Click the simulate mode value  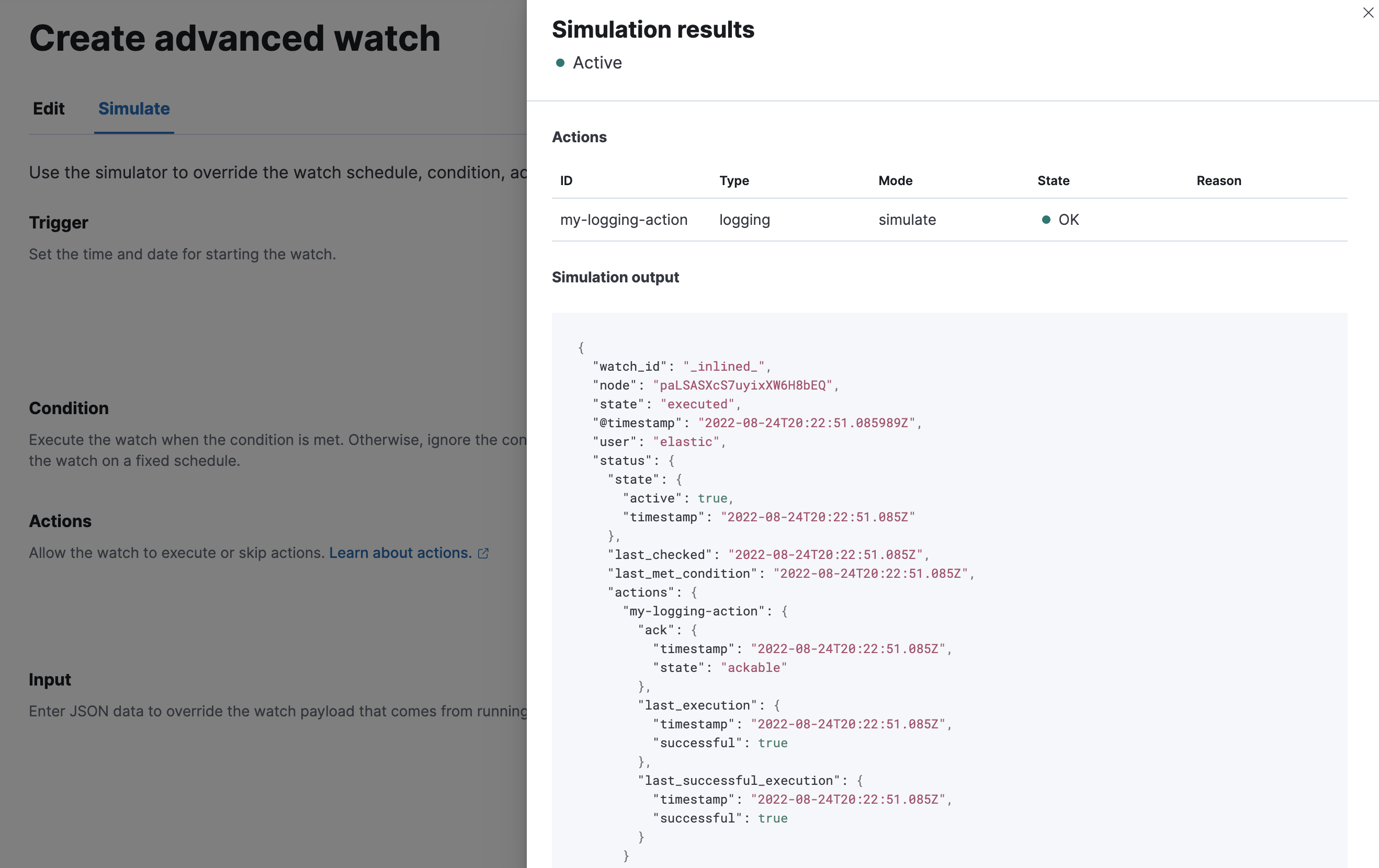908,219
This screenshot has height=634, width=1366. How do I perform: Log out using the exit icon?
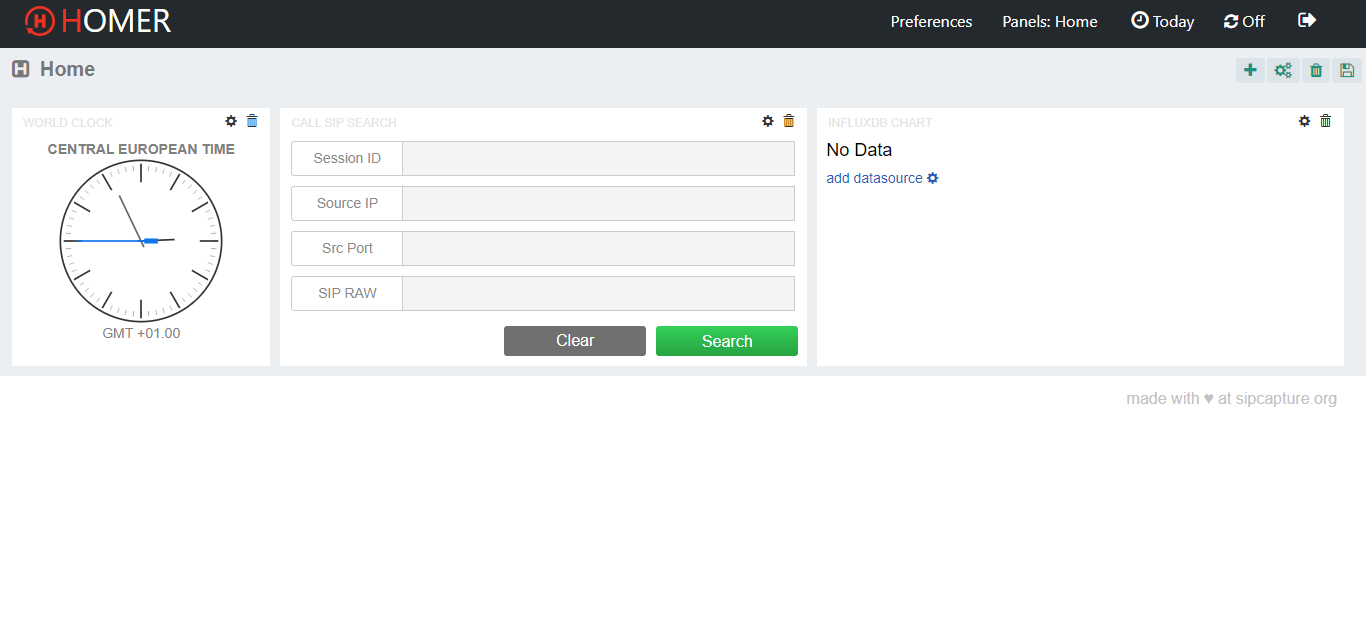pyautogui.click(x=1307, y=20)
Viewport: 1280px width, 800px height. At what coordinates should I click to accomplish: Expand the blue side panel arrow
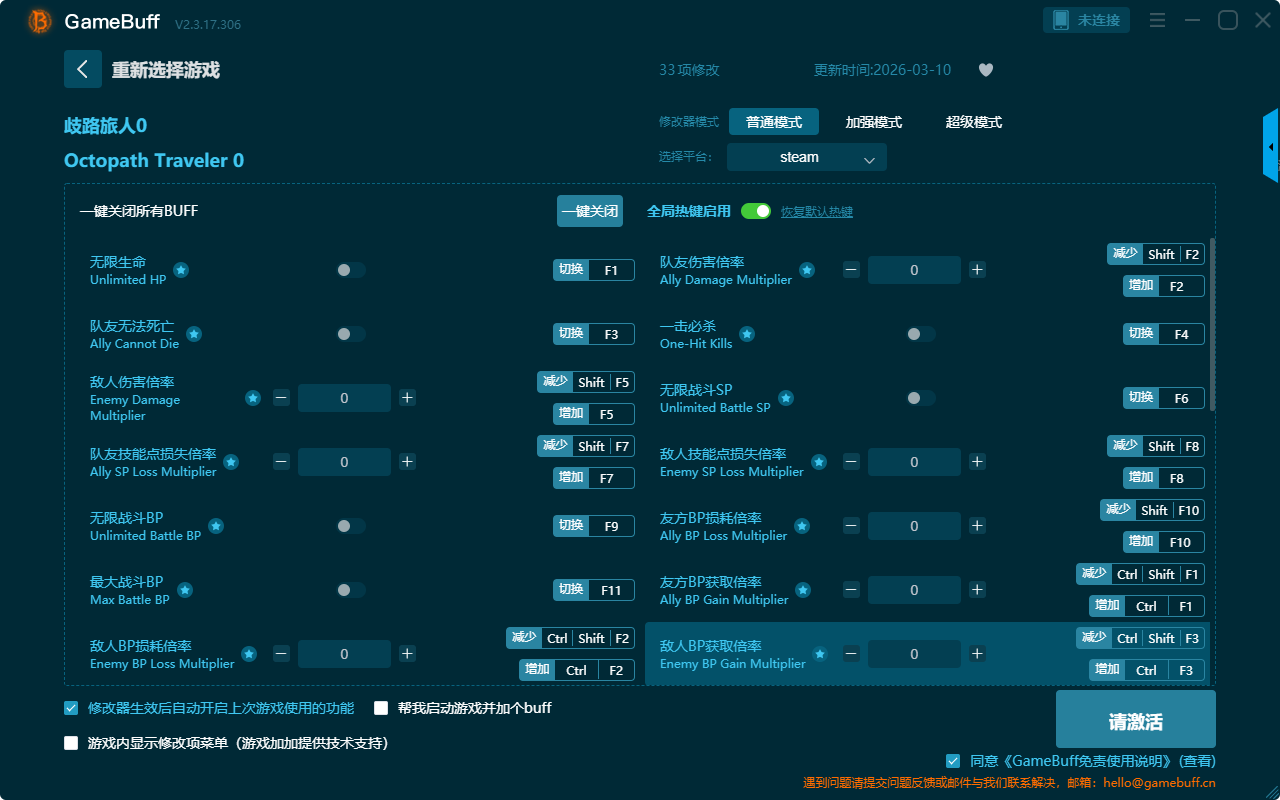(1271, 147)
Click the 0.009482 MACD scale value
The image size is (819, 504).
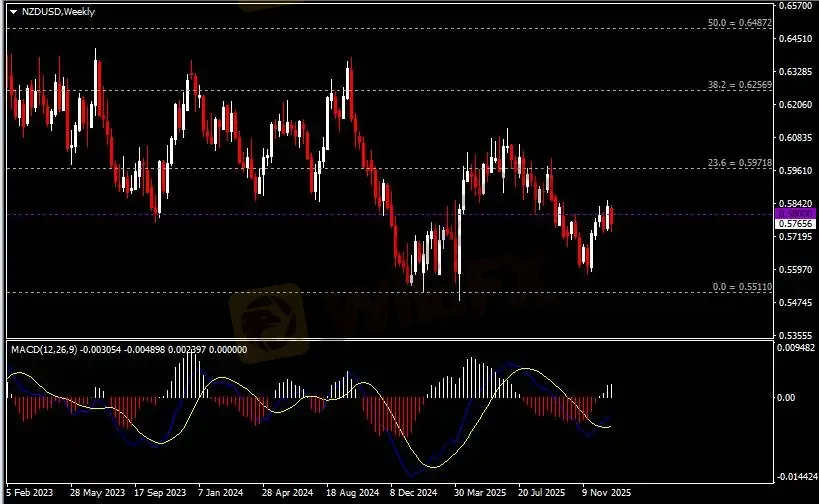798,348
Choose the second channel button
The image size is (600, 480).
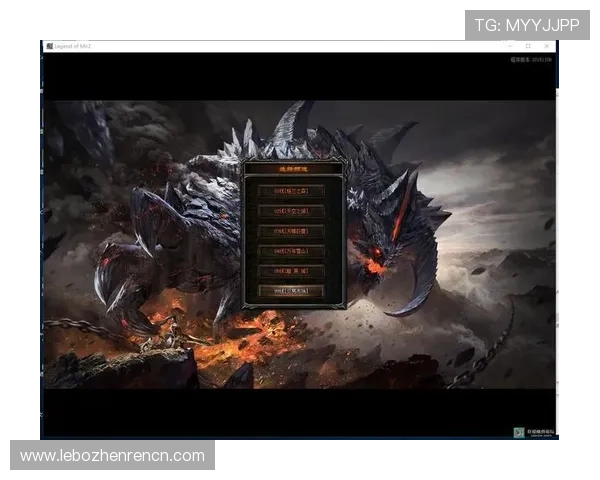[291, 211]
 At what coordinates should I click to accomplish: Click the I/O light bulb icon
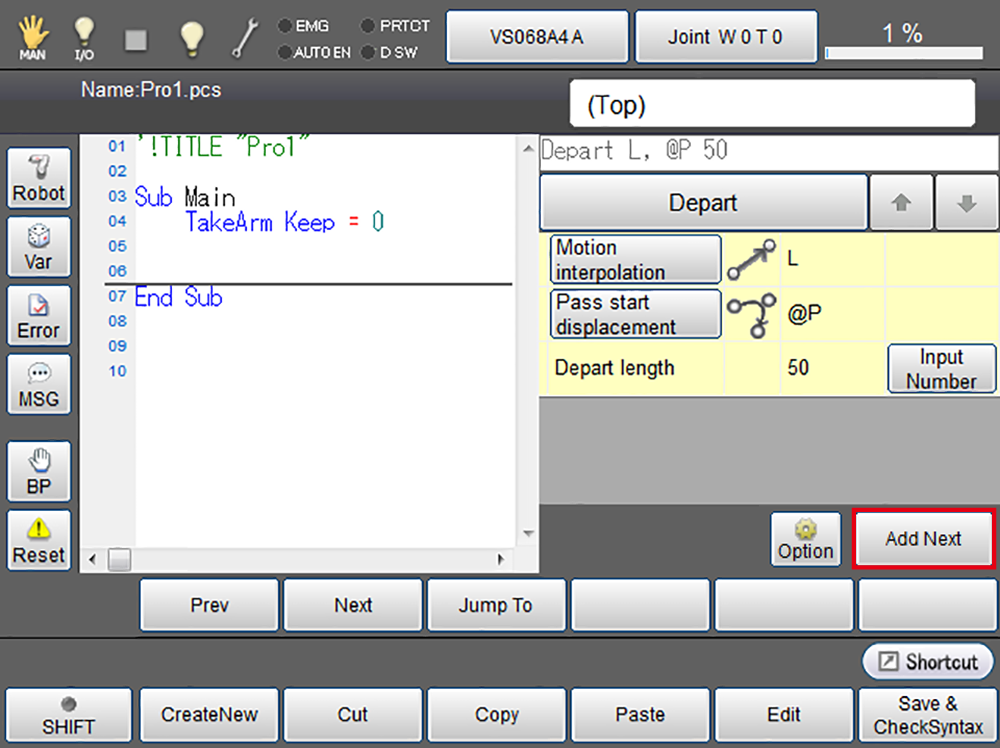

------------------------

YOUR INSTRUCTIONS: Each line from the line containing "The image size is (819, 504)." through the final line of the data above must be retyped exactly; nothing else, and no pictures, may appear.

RESULT FOR THIS TASK:
The image size is (819, 504).
798,348
Choose the second channel button
The image size is (600, 480).
[291, 211]
 At what coordinates should I click to accomplish: Click the I/O light bulb icon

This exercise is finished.